George Urquhart, performance and investment consultant at WM, says: "With the volatile stock market performance of recent years, many charities are going back to basics and asking themselves what they are trying to achieve with their investments - what their time horizon is and how much they can set aside and invest for the long term."

He argues that most customised benchmarks sit fairly well in the WM unconstrained group because the asset mix of the majority of charities reflects that of the WM average.

On the other hand, one of the disadvantages of peer-group averages is that they tend to follow the market and may not reflect wider changes in investment approach.

Maitland says: "A lot more charities are investing in new areas, such as hedge funds, and property is enjoying something of a renaissance. These asset classes are much more common in customised benchmarks, whereas peer-group benchmarks tend to have a historical bias."

This can mean that charities using a peer-group benchmark feel obliged to buy into the asset mix of that average and may, therefore, miss out on the benefit of changes in investment fashion.

"On the other hand, it can be an advantage because it means a charity is unlikely to rush into a new form of investment that hasn't proved itself," says Maitland.

There are also potential drawbacks of using a customised benchmark. These include the fact that it is difficult for a charity to know whether it might have done better with a different investment manager because that would require some kind of peer-group comparisons.

Coming up with a benchmark will depend greatly on the individual circumstances of a charity and it can be much easier for some charities than others to predict their income needs. For example, a charity that depends on legacies may not be able to accurately predict its income and, therefore, cannot be sure what income it will need from its investments.

Another challenging area is ethical investment. Because a charity with ethical constraints may not be able to invest in the whole of the stock market, it can be harder to find a benchmark.

"Ethical investments can be tricky because you may find you're restricting certain elements of the portfolio," says Carr Sheppards Crosthwaite's Mesquita.

Indices divergence

Of course, it will depend on the extent of the ethical policy.

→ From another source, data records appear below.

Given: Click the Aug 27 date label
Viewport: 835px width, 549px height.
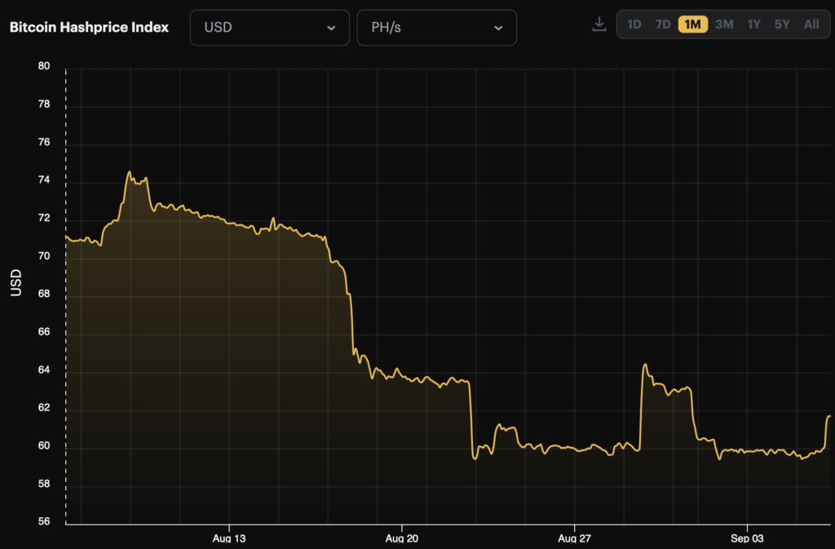Looking at the screenshot, I should [575, 539].
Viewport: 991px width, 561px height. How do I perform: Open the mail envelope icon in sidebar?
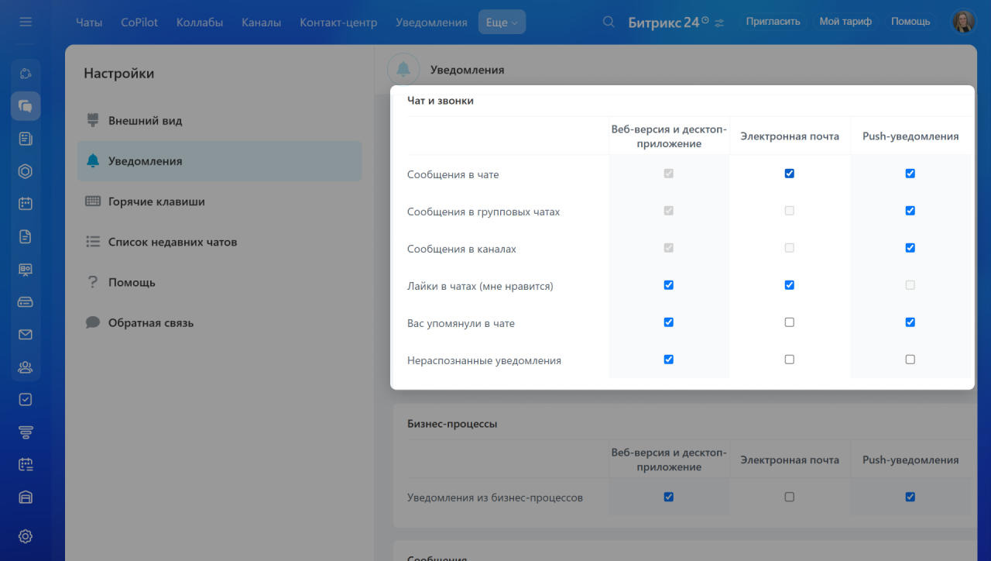point(26,335)
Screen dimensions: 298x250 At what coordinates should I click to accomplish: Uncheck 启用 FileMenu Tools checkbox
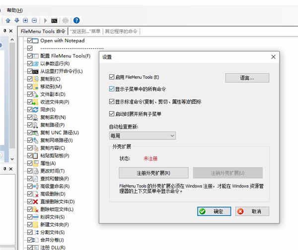click(x=112, y=77)
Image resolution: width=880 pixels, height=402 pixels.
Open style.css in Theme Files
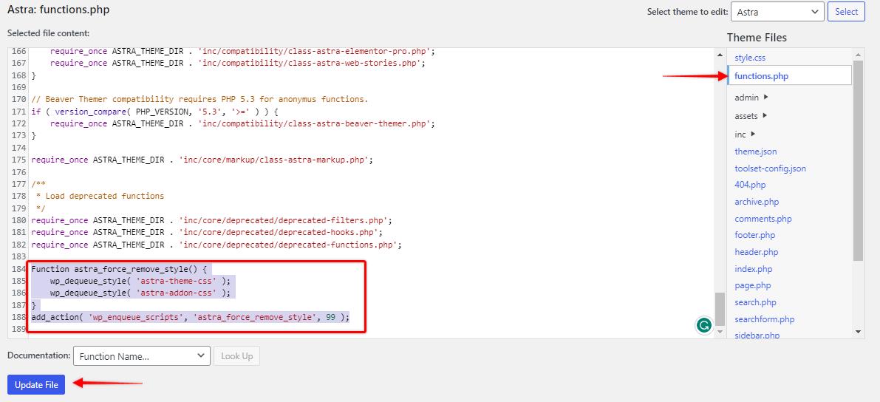click(x=750, y=57)

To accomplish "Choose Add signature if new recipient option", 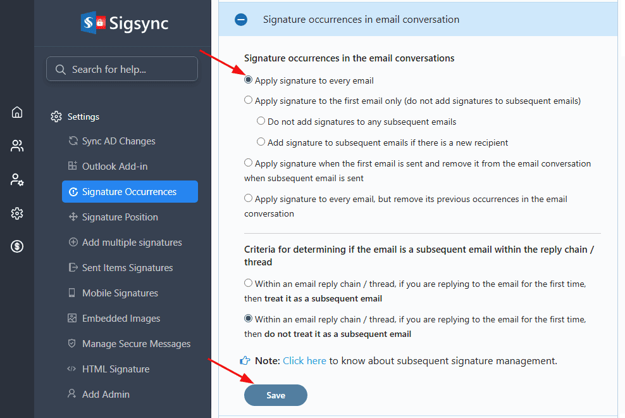I will [261, 142].
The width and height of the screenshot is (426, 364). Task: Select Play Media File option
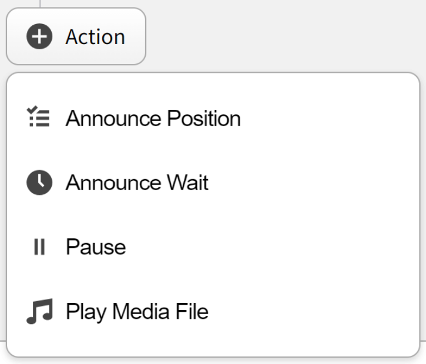click(137, 311)

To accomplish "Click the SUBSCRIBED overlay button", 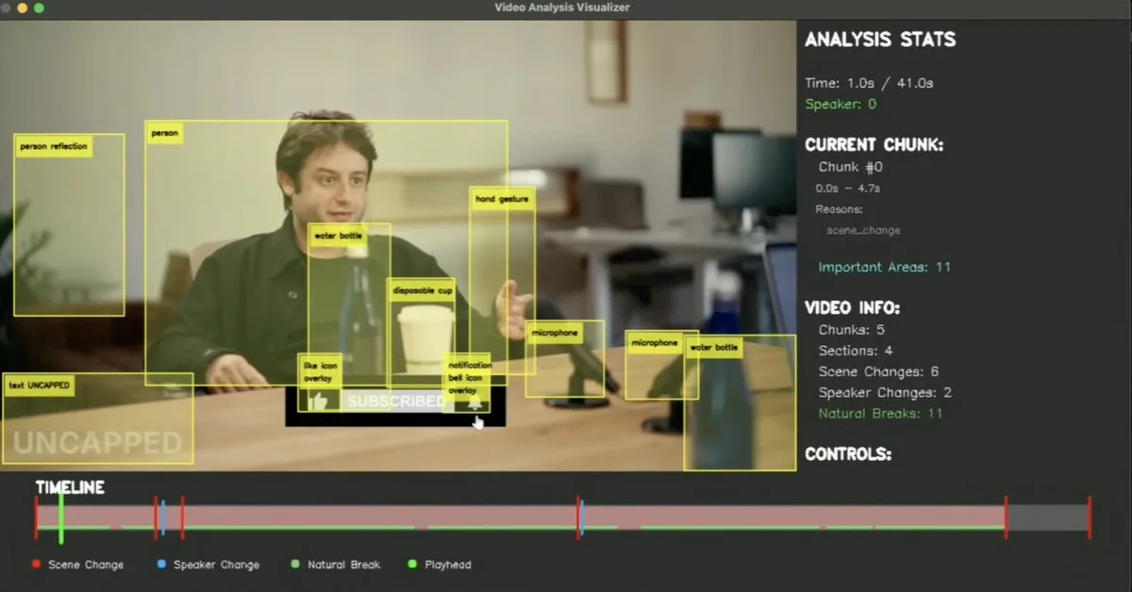I will [x=394, y=402].
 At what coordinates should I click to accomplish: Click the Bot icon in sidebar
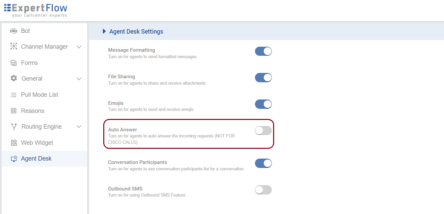[13, 31]
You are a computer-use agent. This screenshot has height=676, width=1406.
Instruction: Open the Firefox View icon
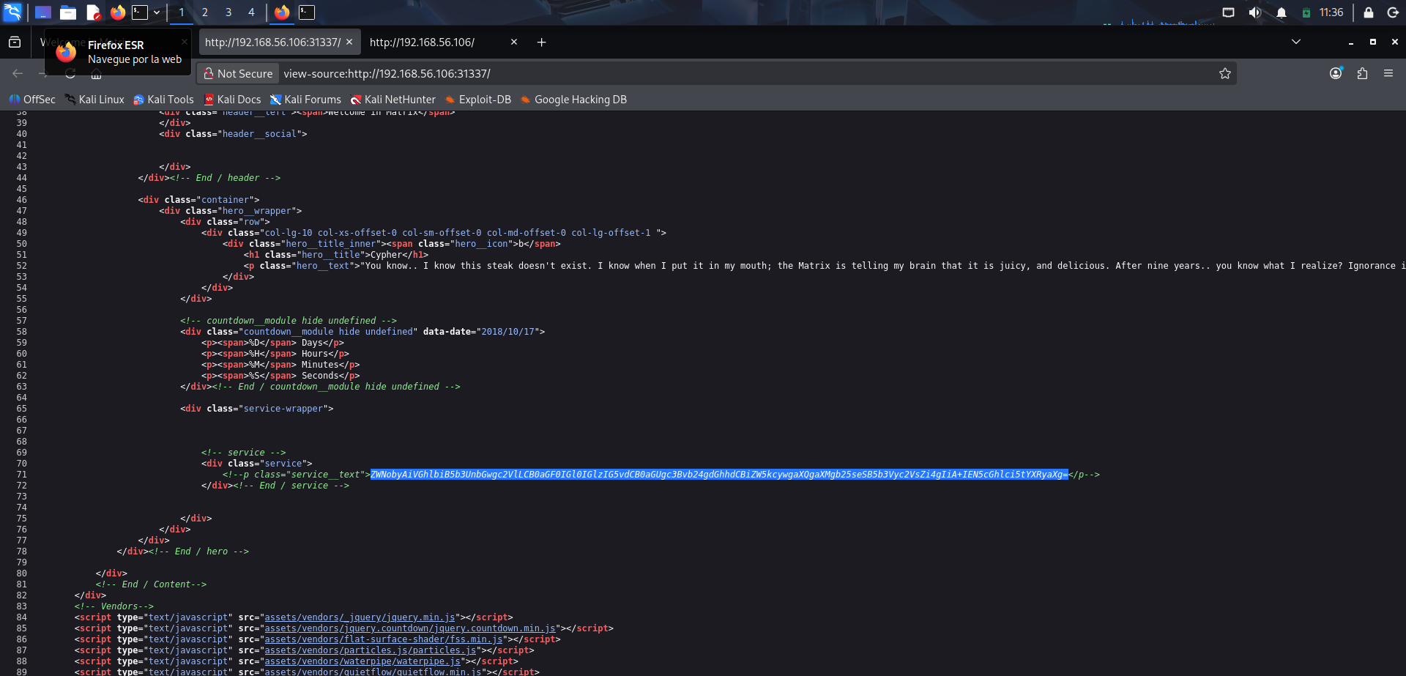click(x=15, y=42)
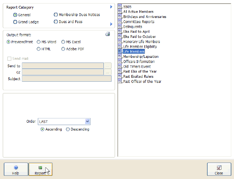
Task: Click the icon next to Past Exalted Rulers
Action: tap(120, 77)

A charity that just excludes tobacco stocks may only be out of 2 per cent of the stock market but if it is also excluding arms, alcohol and other sectors the portfolio will be much less reflective of the main stock market indices.

Maitland says that in some cases, a charity with wide ethical restrictions may end up with a customised benchmark within a customised benchmark.

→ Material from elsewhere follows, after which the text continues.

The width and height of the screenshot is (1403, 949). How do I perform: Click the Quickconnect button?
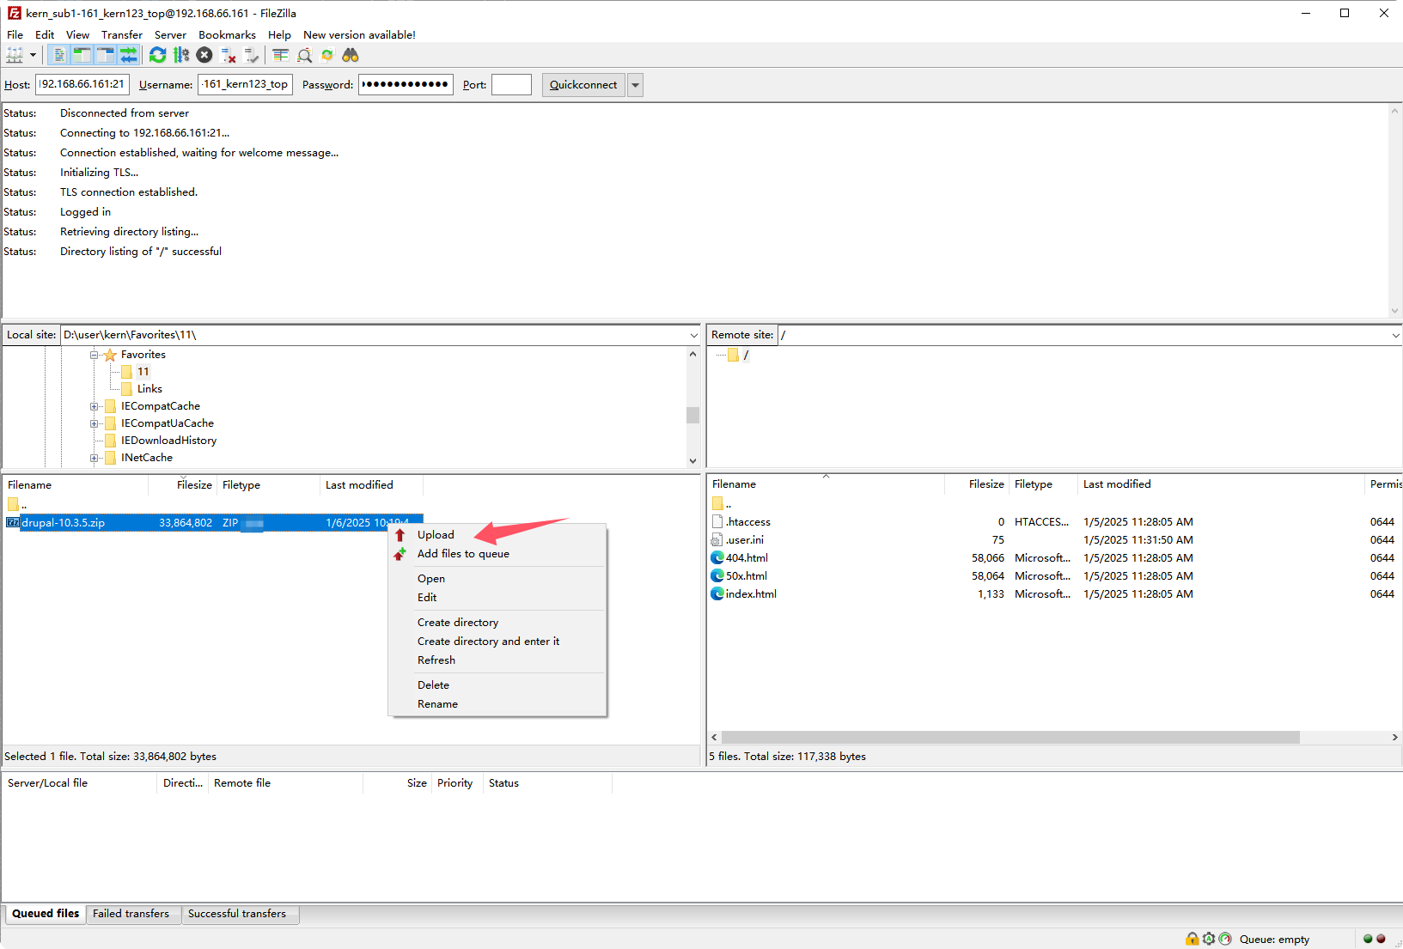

"For instance, a charity with a particularly rigorous ethical criteria could end up heavily invested in technology companies, so the trustees might well require a more appropriate benchmark than a standard market index."

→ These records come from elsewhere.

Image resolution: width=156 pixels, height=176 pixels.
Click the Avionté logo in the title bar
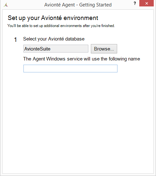6,5
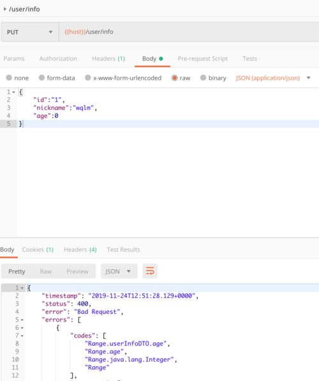Open the Pre-request Script tab

coord(203,59)
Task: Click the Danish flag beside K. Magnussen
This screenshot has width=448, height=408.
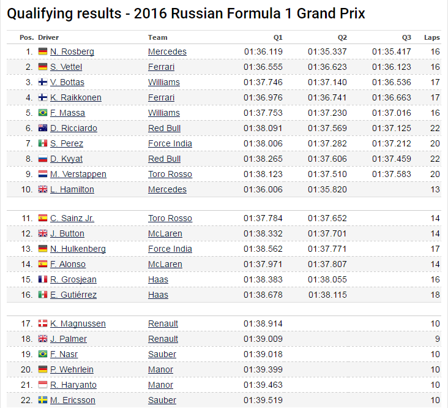Action: point(42,323)
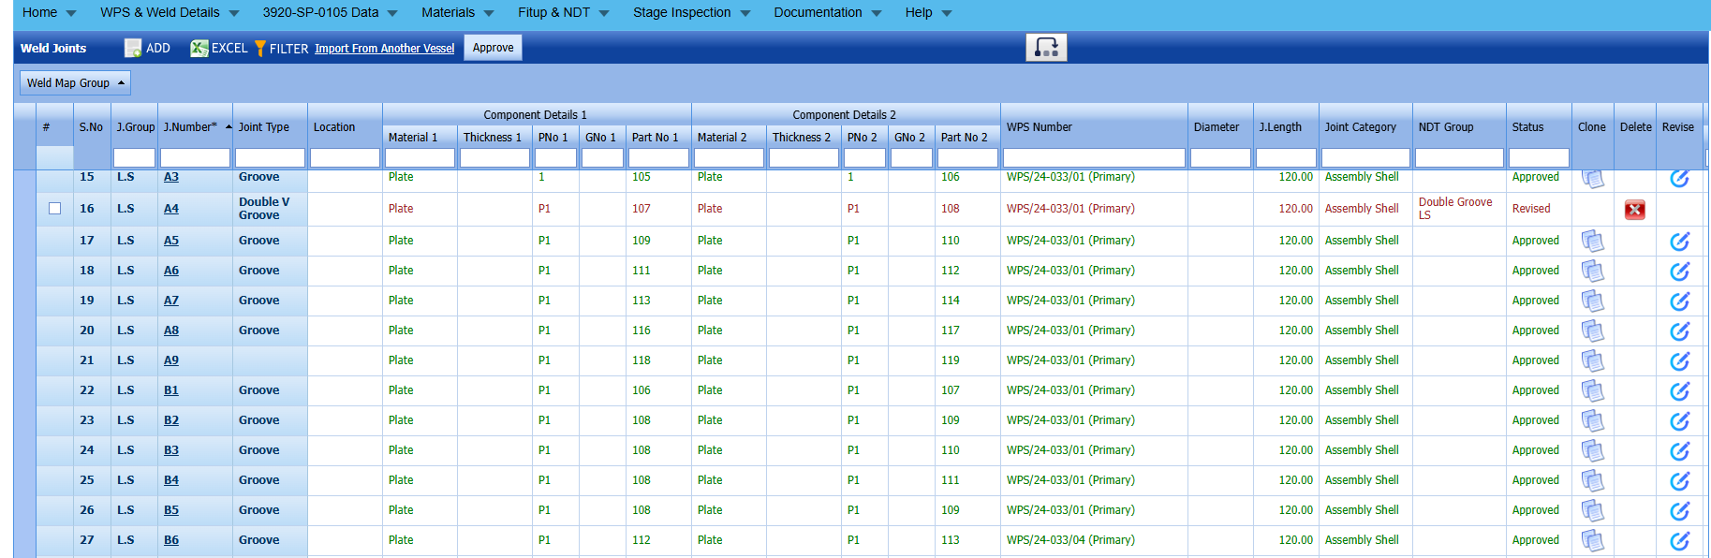The height and width of the screenshot is (558, 1711).
Task: Sort by the J.Number column header
Action: [190, 127]
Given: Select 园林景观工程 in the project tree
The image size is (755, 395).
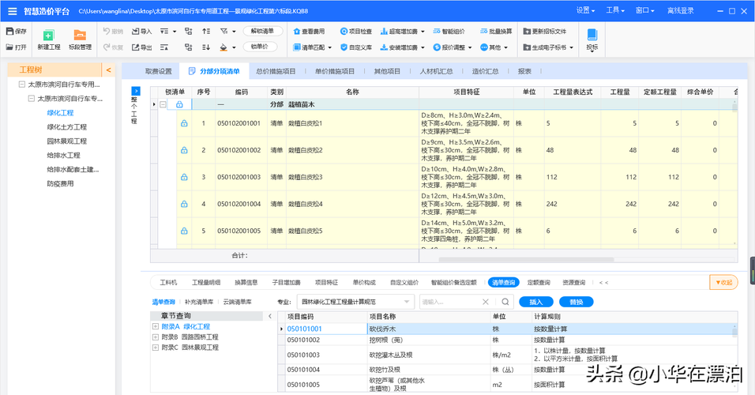Looking at the screenshot, I should point(67,141).
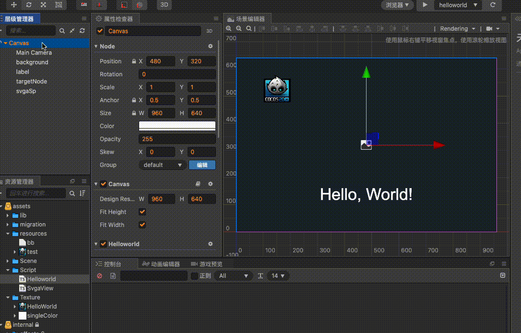
Task: Expand the migration folder in assets
Action: click(8, 225)
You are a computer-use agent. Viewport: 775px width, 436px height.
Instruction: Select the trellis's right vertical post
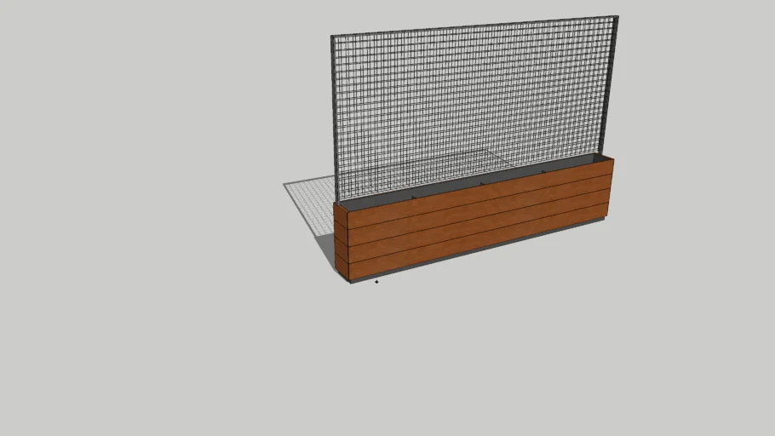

Jocelyn Lynch, managing director at independent financial advisers Horwath Clark Whitehill Financial Services, argues that it is important for charity investors to break down their investment performance in order to get a clearer picture.

When looking at how the investment manager has performed over, say, a five-year period, it is important to drill down into each quarter's performance, she says.

"Analysing quarterly performance allows you to see trends that you might otherwise miss," she says.

For example, an investment manager could show a good return at the end of a year, but by analysing quarterly performance it could turn out that performance was poor in the first three quarters and then rescued by an unexpectedly good performance in the final three months.

"If an investment manager is pulling rabbits out of the hat to push up annual performance, it might suggest he is taking risks that the charity may not be comfortable with," says Lynch.

She adds that analysing quarterly performance also reduces the risk that charities will allow their investment managers to bamboozle them with statistics and obscure poor performance.

When all the other elements of assessing investment performance have been put in place, such as working out objectives, asset allocation and benchmarks, it is still vitally important for charities to question investment managers if they don't understand something.